John Grant - Pale Green Ghosts (Bella Union)VÖ: 8. März 2013
Web: johngrantmusic.com
Label: Bella Union

Mit klarer, harter Mine blickt John Grant aus dem Albumcover von „Pale Green Ghosts“. Kein unscharfer Hintergrund, kein verwischtes Doppelgesicht wie beim Vorgänger „Queen Of Denmark“. Die Unterschiede zwischen den Titelbildern nehmen auf eine Art dann auch die musikalischen Kontraste zwischen den beiden Platten vorweg.

Während Grants Debütalbum musikalisch deutlich von der Zusammenarbeit mit der Folkrock-Band Midlake geprägt war, weist der Titeltrack von „Pale Green Ghosts“ den Weg mit einem treibenden Synthbass-Pattern. Nach der Hälfte des Songs ist man bereits mittendrin in der Welt des Albums: Mit knarzender, stampfender und herrlich analog schmatzender Elektronik schafft John Grant eine hypnotische Atmosphäre. Über dieses Grundgerüst legt sich, eingebettet in lange Hallfahnen, seine weiche Stimme.

Dass John Grant ein Faible für elektronische Musik hat, kommt auf „Pale Green Ghosts“ mehr zum Ausdruck denn je. Mag es auf dem Vorgängeralbum und den Aufnahmen von Grants ehemaliger Band The Czars einige Elektro-Anklänge zwischen überwiegend akustischen Songs gegeben haben, wird hier das Verhältnis umgekehrt. Zwar werden mit einigen Stücken gewohntere Klänge angeschlagen, doch elektronische, oft düstere Sounds stehen auf „Pale Green Ghosts“ ganz klar im Vordergrund.
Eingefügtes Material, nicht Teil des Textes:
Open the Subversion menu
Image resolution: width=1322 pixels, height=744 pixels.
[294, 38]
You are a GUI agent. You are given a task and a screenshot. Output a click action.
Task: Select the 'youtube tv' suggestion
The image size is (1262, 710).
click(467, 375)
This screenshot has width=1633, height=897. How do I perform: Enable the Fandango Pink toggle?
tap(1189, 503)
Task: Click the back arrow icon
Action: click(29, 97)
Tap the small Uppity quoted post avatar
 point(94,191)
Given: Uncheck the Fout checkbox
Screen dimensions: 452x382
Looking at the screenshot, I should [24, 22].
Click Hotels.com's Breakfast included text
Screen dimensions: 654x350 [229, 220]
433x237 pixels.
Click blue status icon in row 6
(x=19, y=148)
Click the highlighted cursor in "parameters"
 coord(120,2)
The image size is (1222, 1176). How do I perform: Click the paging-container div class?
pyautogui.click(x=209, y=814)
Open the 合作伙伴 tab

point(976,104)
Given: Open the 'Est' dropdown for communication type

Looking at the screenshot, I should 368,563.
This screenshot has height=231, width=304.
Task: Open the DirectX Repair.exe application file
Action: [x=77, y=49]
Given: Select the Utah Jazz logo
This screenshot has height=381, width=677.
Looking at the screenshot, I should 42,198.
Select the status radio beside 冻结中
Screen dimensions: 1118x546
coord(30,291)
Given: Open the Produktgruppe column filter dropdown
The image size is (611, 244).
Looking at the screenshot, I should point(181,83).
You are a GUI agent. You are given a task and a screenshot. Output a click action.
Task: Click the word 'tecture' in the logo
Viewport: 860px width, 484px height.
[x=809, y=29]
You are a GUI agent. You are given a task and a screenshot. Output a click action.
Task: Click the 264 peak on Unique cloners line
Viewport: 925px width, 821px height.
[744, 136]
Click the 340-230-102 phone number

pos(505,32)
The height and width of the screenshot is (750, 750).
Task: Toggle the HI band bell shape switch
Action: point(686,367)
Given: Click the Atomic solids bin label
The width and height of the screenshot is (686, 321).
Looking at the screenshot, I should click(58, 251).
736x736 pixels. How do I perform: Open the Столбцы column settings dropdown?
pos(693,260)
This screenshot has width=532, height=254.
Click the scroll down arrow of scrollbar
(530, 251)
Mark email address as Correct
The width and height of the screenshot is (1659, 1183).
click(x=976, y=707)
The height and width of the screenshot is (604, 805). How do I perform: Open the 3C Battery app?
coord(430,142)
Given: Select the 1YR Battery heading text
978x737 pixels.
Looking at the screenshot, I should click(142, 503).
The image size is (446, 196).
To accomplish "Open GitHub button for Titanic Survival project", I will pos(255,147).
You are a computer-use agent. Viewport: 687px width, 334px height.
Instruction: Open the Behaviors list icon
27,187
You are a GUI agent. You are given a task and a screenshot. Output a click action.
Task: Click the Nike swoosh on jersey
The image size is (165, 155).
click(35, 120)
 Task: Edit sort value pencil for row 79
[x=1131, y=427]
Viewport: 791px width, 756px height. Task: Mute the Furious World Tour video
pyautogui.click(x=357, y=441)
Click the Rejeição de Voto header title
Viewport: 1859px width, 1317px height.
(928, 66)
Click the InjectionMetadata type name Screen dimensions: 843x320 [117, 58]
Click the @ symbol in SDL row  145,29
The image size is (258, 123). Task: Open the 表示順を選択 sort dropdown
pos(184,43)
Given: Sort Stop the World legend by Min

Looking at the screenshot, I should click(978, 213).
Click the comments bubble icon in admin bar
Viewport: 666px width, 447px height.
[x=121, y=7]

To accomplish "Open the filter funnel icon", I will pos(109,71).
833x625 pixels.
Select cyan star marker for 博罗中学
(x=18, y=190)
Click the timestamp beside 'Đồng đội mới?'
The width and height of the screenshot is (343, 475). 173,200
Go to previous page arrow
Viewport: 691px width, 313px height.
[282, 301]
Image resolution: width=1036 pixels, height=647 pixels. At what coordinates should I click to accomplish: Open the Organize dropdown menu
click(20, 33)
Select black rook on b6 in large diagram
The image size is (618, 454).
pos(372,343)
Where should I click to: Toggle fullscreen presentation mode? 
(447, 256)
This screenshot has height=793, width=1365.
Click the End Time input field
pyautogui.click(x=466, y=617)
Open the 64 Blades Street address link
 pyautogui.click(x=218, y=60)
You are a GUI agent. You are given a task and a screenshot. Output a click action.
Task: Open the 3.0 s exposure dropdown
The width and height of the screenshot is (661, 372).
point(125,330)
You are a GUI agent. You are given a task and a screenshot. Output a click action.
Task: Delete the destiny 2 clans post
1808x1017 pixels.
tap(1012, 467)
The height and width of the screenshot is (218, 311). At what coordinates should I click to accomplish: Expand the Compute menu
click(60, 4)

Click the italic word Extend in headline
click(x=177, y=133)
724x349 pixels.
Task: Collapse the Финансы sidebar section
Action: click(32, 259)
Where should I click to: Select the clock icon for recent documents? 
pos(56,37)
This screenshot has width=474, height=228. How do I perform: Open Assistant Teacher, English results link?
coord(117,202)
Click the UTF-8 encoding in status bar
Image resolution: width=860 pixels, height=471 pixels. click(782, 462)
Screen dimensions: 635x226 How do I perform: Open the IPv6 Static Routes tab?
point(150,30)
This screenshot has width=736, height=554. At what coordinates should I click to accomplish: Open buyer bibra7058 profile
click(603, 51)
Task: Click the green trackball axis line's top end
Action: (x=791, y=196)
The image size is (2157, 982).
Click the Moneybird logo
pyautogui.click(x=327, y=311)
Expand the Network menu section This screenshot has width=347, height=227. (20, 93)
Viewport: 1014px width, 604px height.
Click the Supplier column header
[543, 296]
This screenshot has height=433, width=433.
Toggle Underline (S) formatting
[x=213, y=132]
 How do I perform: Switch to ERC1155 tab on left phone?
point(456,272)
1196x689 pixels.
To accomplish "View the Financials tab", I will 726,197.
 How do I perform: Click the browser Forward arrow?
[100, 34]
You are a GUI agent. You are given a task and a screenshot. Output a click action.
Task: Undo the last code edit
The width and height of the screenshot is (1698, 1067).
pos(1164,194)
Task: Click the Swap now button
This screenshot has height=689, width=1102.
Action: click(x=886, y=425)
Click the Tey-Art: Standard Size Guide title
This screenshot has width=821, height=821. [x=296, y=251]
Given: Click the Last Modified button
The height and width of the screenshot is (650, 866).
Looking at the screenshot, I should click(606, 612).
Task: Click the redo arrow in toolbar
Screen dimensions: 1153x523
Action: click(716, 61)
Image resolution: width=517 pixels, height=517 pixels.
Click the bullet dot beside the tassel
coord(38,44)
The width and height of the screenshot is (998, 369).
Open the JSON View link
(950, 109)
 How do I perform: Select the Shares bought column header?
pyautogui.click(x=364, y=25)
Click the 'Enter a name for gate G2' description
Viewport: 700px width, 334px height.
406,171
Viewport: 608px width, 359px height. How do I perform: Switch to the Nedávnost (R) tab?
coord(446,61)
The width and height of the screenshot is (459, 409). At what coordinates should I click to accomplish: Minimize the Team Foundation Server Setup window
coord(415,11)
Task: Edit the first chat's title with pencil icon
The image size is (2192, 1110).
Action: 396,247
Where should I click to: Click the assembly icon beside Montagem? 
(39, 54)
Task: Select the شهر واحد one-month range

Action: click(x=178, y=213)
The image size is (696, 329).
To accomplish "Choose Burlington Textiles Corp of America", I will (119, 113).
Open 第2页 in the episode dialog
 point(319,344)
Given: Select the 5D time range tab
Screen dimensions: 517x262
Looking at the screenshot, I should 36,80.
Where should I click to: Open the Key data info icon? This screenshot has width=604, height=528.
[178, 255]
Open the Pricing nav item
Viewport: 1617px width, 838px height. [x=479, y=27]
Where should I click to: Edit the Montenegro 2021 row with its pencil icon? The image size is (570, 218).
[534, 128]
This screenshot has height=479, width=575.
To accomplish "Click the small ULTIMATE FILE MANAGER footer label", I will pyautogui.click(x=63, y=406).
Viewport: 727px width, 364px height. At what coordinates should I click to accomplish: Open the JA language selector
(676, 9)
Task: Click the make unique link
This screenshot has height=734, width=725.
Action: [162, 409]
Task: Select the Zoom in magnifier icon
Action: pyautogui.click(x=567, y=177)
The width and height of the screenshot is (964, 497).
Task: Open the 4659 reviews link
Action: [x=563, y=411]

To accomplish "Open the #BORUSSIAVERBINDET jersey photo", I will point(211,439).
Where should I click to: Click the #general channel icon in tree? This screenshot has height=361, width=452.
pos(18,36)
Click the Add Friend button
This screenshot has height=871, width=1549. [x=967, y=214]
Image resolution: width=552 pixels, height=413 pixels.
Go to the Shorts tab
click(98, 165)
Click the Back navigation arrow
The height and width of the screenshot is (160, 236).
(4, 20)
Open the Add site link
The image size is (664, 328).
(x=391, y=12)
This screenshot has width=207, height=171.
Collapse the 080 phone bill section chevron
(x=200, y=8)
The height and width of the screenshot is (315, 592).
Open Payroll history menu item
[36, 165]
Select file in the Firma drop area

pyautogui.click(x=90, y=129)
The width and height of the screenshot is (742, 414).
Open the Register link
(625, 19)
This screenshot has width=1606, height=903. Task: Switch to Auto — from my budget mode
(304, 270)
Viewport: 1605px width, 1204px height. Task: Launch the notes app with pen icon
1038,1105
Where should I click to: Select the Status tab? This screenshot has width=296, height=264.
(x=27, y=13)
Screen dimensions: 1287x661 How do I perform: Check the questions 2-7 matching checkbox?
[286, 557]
Kein Wunder, denn statt mit einer Folkband aufzunehmen, zog Grant nach einem Intermezzo mit Biggi Veira von der isländischen Elektroband GusGus nach Reykjavík, um dort mit ihm zusammen aufzunehmen. Gerade in instrumentalen Passagen wirkt das Album trotz allem Minimalismus so, als hätte John Grant eine Menge Spaß am Experimentieren gehabt. Die Bandbreite reicht dabei von trübsinnigen Balladen („Vietnam“), über einen Song mit Countryanleihen („I Hate This Town“) bis zu Dancenummern („Black Belt“).

Grants Texte sind in ihren Mitteln unkompliziert, aber wirkungsvoll. Er braucht keine aufwendigen Bilder, sondern kommt, oft in Alltagssprache, durchaus deutlich auf den Punkt. Trotzdem wirken die Songs nicht plump und entfalten ihre Wirkung. Dazu sei gesagt, dass „Pale Green Ghosts“ sicher keine Gute-Laune-Platte ist. Über dem ganzen Album schweben Schwermütigkeit und Nachdenklichkeit, was im Zusammenspiel mit den Elektrosounds für eine dunkle, schwebende Stimmung sorgt. Es ist eines dieser Alben, das einen mit einem Sog aus Sounds und Textzeilen mit in eine Art Traum nimmt, aus dem man nach elf Songs langsam wieder erwacht.

John Grants Stilwechsel auf „Pale Green Ghosts“ ist gelungen. Die oft einfach gehaltenen elektronischen Arrangements harmonieren ausgesprochen gut mit seinem Songwriting. Die musikalischen Pastelltöne des Vorgängers sind harten Neonfarben gewichen, was „Pale Green Ghosts“ zunächst etwas kantig und schwer zugänglich erscheinen lässt. Dennoch schafft es das Album, den Hörer tranceartig in seinen Bann und ziehen, und schnell erweisen sich die Songs als unerwartet eingängig. Fragt sich nur, ob John Grant damit stilistisch „angekommen“ ist oder ob das nächste Album gar mit etwas ganz anderem überrascht – man darf gespannt sein, was noch kommt.